**What is expected**
Leave no line out; reproduce the listing exactly.

**Records**
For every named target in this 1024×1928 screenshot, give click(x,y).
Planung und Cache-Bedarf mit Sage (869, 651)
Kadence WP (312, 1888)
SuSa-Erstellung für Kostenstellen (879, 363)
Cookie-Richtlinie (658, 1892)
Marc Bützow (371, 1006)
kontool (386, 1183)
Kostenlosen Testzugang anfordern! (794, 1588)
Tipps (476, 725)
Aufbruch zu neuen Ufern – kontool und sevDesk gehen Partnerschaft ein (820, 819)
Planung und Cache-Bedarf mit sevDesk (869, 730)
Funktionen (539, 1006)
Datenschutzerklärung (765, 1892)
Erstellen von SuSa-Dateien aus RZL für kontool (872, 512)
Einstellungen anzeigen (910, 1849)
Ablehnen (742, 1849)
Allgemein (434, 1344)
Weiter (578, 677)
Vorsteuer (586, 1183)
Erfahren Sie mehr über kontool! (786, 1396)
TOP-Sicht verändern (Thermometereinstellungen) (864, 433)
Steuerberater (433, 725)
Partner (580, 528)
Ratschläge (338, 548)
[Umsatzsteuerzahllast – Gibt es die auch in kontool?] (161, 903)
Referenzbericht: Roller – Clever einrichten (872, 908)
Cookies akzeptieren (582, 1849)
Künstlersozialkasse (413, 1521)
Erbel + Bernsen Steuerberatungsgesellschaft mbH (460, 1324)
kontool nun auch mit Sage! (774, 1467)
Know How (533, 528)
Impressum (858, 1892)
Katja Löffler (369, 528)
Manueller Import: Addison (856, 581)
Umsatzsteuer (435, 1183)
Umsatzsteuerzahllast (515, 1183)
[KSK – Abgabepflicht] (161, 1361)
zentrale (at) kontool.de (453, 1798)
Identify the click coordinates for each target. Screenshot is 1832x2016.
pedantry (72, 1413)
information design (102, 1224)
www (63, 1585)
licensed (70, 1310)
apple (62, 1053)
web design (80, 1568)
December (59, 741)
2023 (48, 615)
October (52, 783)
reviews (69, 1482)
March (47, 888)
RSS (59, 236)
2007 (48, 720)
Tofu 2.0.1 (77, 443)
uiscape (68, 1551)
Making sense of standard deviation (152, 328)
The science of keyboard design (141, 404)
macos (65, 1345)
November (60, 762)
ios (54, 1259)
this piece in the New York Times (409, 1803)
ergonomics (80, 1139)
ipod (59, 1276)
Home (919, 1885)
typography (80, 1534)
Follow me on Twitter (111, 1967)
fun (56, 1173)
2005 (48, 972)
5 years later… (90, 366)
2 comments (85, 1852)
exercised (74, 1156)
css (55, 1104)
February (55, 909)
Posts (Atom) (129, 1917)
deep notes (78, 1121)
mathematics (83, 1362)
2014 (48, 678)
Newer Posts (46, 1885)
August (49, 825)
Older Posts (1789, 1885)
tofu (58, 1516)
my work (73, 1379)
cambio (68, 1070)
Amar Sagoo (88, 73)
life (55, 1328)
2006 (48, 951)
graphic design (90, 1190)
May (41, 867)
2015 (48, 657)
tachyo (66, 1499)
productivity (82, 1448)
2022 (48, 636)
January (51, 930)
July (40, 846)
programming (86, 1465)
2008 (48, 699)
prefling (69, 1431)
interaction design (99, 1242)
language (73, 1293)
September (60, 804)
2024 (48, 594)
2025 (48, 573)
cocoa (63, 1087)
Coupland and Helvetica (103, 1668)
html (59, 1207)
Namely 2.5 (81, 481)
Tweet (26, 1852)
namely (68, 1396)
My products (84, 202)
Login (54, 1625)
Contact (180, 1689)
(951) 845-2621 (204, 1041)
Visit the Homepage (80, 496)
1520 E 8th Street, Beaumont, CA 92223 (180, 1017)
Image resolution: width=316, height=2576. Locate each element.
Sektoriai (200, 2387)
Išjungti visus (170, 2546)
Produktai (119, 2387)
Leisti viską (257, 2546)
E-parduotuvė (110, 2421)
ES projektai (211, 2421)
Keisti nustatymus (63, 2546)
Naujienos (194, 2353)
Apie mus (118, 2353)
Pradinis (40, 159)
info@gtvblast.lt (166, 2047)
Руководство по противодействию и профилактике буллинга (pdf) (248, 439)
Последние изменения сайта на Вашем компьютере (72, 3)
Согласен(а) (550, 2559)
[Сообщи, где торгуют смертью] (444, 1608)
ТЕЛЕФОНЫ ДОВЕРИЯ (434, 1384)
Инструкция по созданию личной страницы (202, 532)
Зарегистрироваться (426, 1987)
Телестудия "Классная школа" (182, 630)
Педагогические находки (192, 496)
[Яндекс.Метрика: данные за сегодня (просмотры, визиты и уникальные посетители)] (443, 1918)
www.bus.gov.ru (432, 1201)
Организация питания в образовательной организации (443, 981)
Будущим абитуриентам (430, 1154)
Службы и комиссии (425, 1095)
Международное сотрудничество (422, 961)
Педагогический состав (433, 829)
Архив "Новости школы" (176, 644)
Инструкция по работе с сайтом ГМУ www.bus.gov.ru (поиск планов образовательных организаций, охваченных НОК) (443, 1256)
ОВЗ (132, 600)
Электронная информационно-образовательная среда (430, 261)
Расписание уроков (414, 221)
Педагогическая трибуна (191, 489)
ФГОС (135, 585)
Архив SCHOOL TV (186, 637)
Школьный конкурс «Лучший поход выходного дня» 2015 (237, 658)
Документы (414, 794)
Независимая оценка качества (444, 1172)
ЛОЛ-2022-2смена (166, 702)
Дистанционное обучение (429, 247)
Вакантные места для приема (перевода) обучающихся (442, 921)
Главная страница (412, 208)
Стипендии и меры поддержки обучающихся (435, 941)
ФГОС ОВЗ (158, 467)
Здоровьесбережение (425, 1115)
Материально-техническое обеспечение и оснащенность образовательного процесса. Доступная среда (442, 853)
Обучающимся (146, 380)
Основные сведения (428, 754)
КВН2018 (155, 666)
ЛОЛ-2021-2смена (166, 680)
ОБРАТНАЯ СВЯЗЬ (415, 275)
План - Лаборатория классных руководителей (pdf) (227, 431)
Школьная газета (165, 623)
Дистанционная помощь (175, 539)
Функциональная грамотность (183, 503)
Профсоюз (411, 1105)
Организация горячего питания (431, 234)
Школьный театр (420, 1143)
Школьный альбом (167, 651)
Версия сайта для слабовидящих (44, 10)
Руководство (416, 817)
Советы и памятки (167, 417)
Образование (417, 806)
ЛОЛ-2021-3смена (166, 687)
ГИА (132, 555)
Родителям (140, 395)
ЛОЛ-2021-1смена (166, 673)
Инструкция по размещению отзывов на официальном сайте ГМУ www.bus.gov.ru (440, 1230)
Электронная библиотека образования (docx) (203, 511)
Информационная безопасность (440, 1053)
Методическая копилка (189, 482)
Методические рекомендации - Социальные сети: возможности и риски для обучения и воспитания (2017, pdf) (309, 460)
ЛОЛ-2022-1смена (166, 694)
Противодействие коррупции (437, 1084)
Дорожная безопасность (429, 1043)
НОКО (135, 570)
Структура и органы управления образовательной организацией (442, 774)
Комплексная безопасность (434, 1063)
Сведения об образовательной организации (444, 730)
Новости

**Written answer**
For every named target in this 1024×1928 screenshot, give click(x,y).
Planung und Cache-Bedarf mit Sage (869, 651)
Kadence WP (312, 1888)
SuSa-Erstellung für Kostenstellen (879, 363)
Cookie-Richtlinie (658, 1892)
Marc Bützow (371, 1006)
kontool (386, 1183)
Kostenlosen Testzugang anfordern! (794, 1588)
Tipps (476, 725)
Aufbruch zu neuen Ufern – kontool und sevDesk gehen Partnerschaft ein (820, 819)
Planung und Cache-Bedarf mit sevDesk (869, 730)
Funktionen (539, 1006)
Datenschutzerklärung (765, 1892)
Erstellen von SuSa-Dateien aus RZL für kontool (872, 512)
Einstellungen anzeigen (910, 1849)
Ablehnen (742, 1849)
Allgemein (434, 1344)
Weiter (578, 677)
Vorsteuer (586, 1183)
Erfahren Sie mehr über kontool! (786, 1396)
TOP-Sicht verändern (Thermometereinstellungen) (864, 433)
Steuerberater (433, 725)
Partner (580, 528)
Ratschläge (338, 548)
[Umsatzsteuerzahllast – Gibt es die auch in kontool?] (161, 903)
Referenzbericht: Roller – Clever einrichten (872, 908)
Cookies akzeptieren (582, 1849)
Künstlersozialkasse (413, 1521)
Erbel + Bernsen Steuerberatungsgesellschaft mbH (460, 1324)
kontool nun auch mit Sage! (774, 1467)
Know How (533, 528)
Impressum (858, 1892)
Katja Löffler (369, 528)
Manueller Import: Addison (856, 581)
Umsatzsteuer (435, 1183)
Umsatzsteuerzahllast (515, 1183)
[KSK – Abgabepflicht] (161, 1361)
zentrale (at) kontool.de (453, 1798)
Identify the click coordinates for each target. Screenshot is 1832x2016.
pedantry (72, 1413)
information design (102, 1224)
www (63, 1585)
licensed (70, 1310)
apple (62, 1053)
web design (80, 1568)
December (59, 741)
2023 (48, 615)
October (52, 783)
reviews (69, 1482)
March (47, 888)
RSS (59, 236)
2007 (48, 720)
Tofu 2.0.1 (77, 443)
uiscape (68, 1551)
Making sense of standard deviation (152, 328)
The science of keyboard design (141, 404)
macos (65, 1345)
November (60, 762)
ios (54, 1259)
this piece in the New York Times (409, 1803)
ergonomics (80, 1139)
ipod (59, 1276)
Home (919, 1885)
typography (80, 1534)
Follow me on Twitter (111, 1967)
fun (56, 1173)
2005 (48, 972)
5 years later… (90, 366)
2 comments (85, 1852)
exercised (74, 1156)
css (55, 1104)
February (55, 909)
Posts (Atom) (129, 1917)
deep notes (78, 1121)
mathematics (83, 1362)
2014 (48, 678)
Newer Posts (46, 1885)
August (49, 825)
Older Posts (1789, 1885)
tofu (58, 1516)
my work (73, 1379)
cambio (68, 1070)
Amar Sagoo (88, 73)
life (55, 1328)
2006 (48, 951)
graphic design (90, 1190)
May (41, 867)
2015 (48, 657)
tachyo (66, 1499)
productivity (82, 1448)
2022 (48, 636)
January (51, 930)
July (40, 846)
programming (86, 1465)
2008 (48, 699)
prefling (69, 1431)
interaction design (99, 1242)
language (73, 1293)
September (60, 804)
2024 (48, 594)
2025 (48, 573)
cocoa (63, 1087)
Coupland and Helvetica (103, 1668)
html (59, 1207)
Namely 2.5 (81, 481)
Tweet (26, 1852)
namely (68, 1396)
My products (84, 202)
Login (54, 1625)
Contact (180, 1689)
(951) 845-2621 (204, 1041)
Visit the Homepage (80, 496)
1520 E 8th Street, Beaumont, CA 92223 (180, 1017)
Image resolution: width=316, height=2576. Locate each element.
Sektoriai (200, 2387)
Išjungti visus (170, 2546)
Produktai (119, 2387)
Leisti viską (257, 2546)
E-parduotuvė (110, 2421)
ES projektai (211, 2421)
Keisti nustatymus (63, 2546)
Naujienos (194, 2353)
Apie mus (118, 2353)
Pradinis (40, 159)
info@gtvblast.lt (166, 2047)
Руководство по противодействию и профилактике буллинга (pdf) (248, 439)
Последние изменения сайта на Вашем компьютере (72, 3)
Согласен(а) (550, 2559)
[Сообщи, где торгуют смертью] (444, 1608)
ТЕЛЕФОНЫ ДОВЕРИЯ (434, 1384)
Инструкция по созданию личной страницы (202, 532)
Зарегистрироваться (426, 1987)
Телестудия "Классная школа" (182, 630)
Педагогические находки (192, 496)
[Яндекс.Метрика: данные за сегодня (просмотры, визиты и уникальные посетители)] (443, 1918)
www.bus.gov.ru (432, 1201)
Организация питания в образовательной организации (443, 981)
Будущим абитуриентам (430, 1154)
Службы и комиссии (425, 1095)
Международное сотрудничество (422, 961)
Педагогический состав (433, 829)
Архив "Новости школы" (176, 644)
Инструкция по работе с сайтом ГМУ www.bus.gov.ru (поиск планов образовательных организаций, охваченных НОК) (443, 1256)
ОВЗ (132, 600)
Электронная информационно-образовательная среда (430, 261)
Расписание уроков (414, 221)
Педагогическая трибуна (191, 489)
ФГОС (135, 585)
Архив SCHOOL TV (186, 637)
Школьный конкурс «Лучший поход выходного дня» 2015 (237, 658)
Документы (414, 794)
Независимая оценка качества (444, 1172)
ЛОЛ-2022-2смена (166, 702)
Дистанционное обучение (429, 247)
Вакантные места для приема (перевода) обучающихся (442, 921)
Главная страница (412, 208)
Стипендии и меры поддержки обучающихся (435, 941)
ФГОС ОВЗ (158, 467)
Здоровьесбережение (425, 1115)
Материально-техническое обеспечение и оснащенность образовательного процесса. Доступная среда (442, 853)
Обучающимся (146, 380)
Основные сведения (428, 754)
КВН2018 (155, 666)
ЛОЛ-2021-2смена (166, 680)
ОБРАТНАЯ СВЯЗЬ (415, 275)
План - Лаборатория классных руководителей (pdf) (227, 431)
Школьная газета (165, 623)
Дистанционная помощь (175, 539)
Функциональная грамотность (183, 503)
Профсоюз (411, 1105)
Организация горячего питания (431, 234)
Школьный театр (420, 1143)
Школьный альбом (167, 651)
Версия сайта для слабовидящих (44, 10)
Руководство (416, 817)
Советы и памятки (167, 417)
Образование (417, 806)
ЛОЛ-2021-3смена (166, 687)
ГИА (132, 555)
Родителям (140, 395)
ЛОЛ-2021-1смена (166, 673)
Инструкция по размещению отзывов на официальном сайте ГМУ www.bus.gov.ru (440, 1230)
Электронная библиотека образования (docx) (203, 511)
Информационная безопасность (440, 1053)
Методическая копилка (189, 482)
Методические рекомендации - Социальные сети: возможности и риски для обучения и воспитания (2017, pdf) (309, 460)
ЛОЛ-2022-1смена (166, 694)
Противодействие коррупции (437, 1084)
Дорожная безопасность (429, 1043)
НОКО (135, 570)
Структура и органы управления образовательной организацией (442, 774)
Комплексная безопасность (434, 1063)
Сведения об образовательной организации (444, 730)
Новости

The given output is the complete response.